▶ _What to work on_
All entries must be repeated exactly; do not include the pictures.

Material supplied: Begin

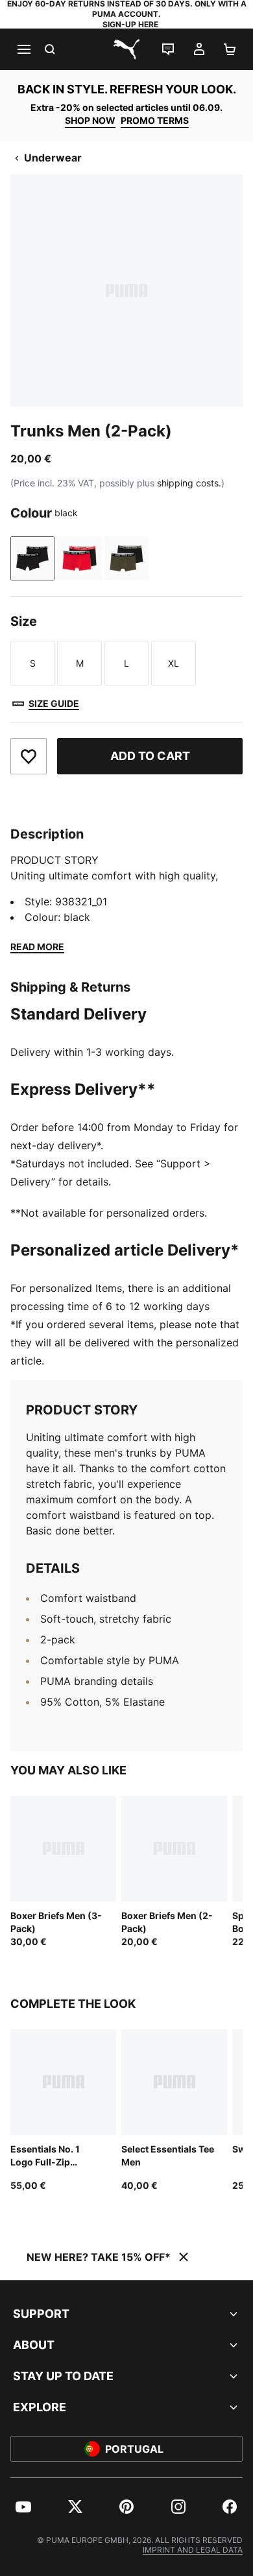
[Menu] (23, 49)
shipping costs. (189, 482)
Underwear (53, 157)
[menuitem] (23, 2507)
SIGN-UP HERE (130, 24)
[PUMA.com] (126, 49)
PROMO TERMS (155, 120)
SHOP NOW (90, 120)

Material supplied: End

▶ _Your response_
[Menu] (23, 49)
shipping costs. (189, 482)
Underwear (53, 157)
[menuitem] (23, 2507)
SIGN-UP HERE (130, 24)
[PUMA.com] (126, 49)
PROMO TERMS (155, 120)
SHOP NOW (90, 120)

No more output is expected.